[Collected data entries]
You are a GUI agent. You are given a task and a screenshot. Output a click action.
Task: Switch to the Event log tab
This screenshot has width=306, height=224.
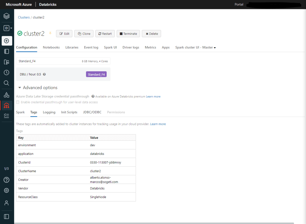click(91, 47)
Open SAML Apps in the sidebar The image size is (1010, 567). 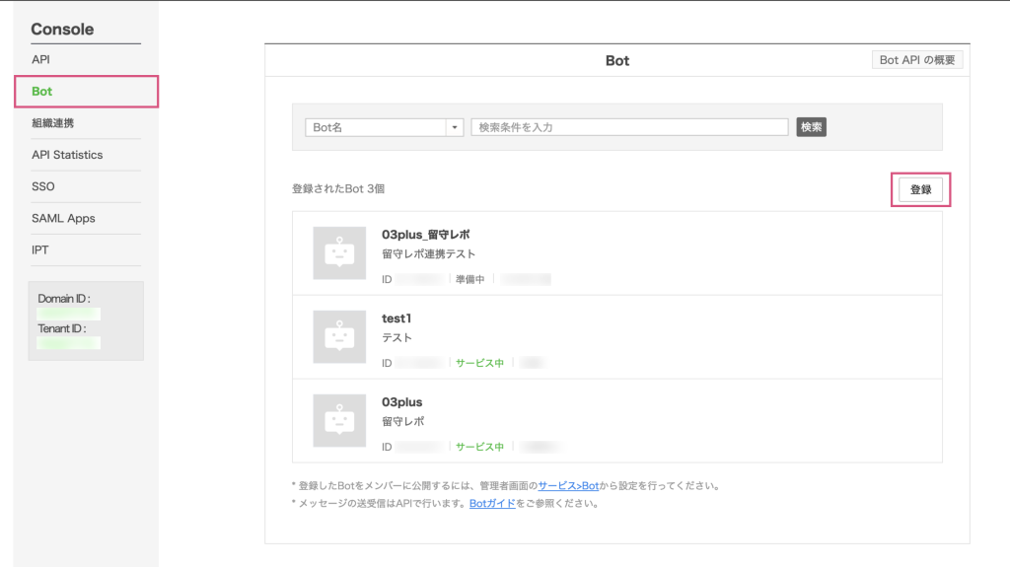pyautogui.click(x=63, y=218)
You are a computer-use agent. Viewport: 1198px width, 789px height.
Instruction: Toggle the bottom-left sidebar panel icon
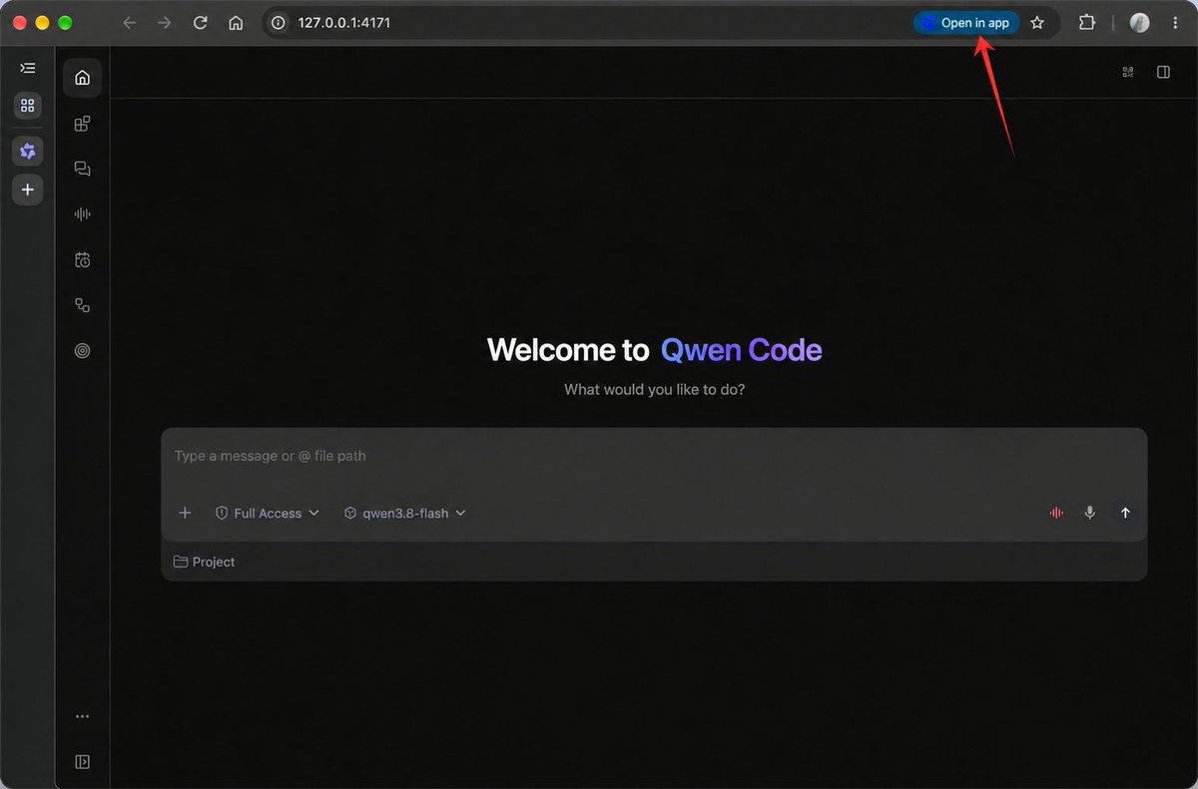(x=82, y=761)
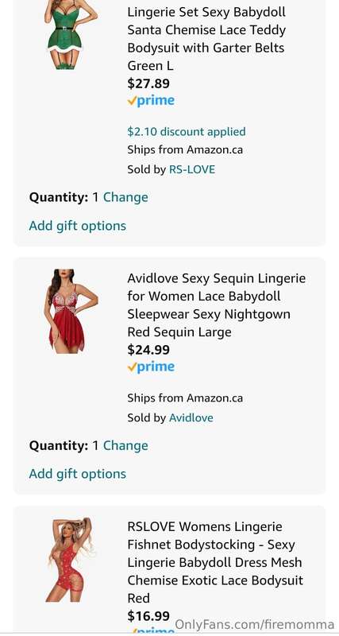Click the green Santa lingerie product thumbnail
Viewport: 339px width, 636px height.
click(x=71, y=34)
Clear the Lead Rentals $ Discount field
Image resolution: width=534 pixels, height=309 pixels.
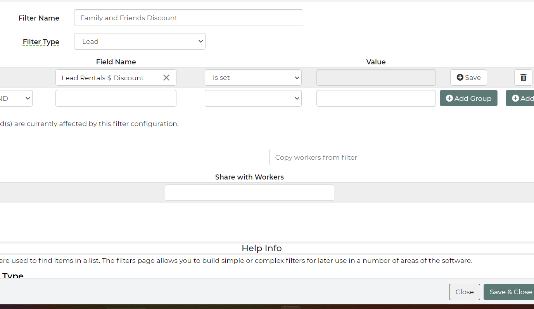click(166, 78)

▶ **WORK ITEM**: With the pictures left out, output the lines from the one containing "Instruction: Toggle the" through the last line of the records above, exactly as they are.

▶ **RESPONSE TO THIS EXERCISE**:
Instruction: Toggle the bottom-left sidebar panel icon
(x=82, y=761)
Click the green Santa lingerie product thumbnail
Viewport: 339px width, 636px height.
click(x=71, y=34)
Clear the Lead Rentals $ Discount field
Image resolution: width=534 pixels, height=309 pixels.
click(166, 78)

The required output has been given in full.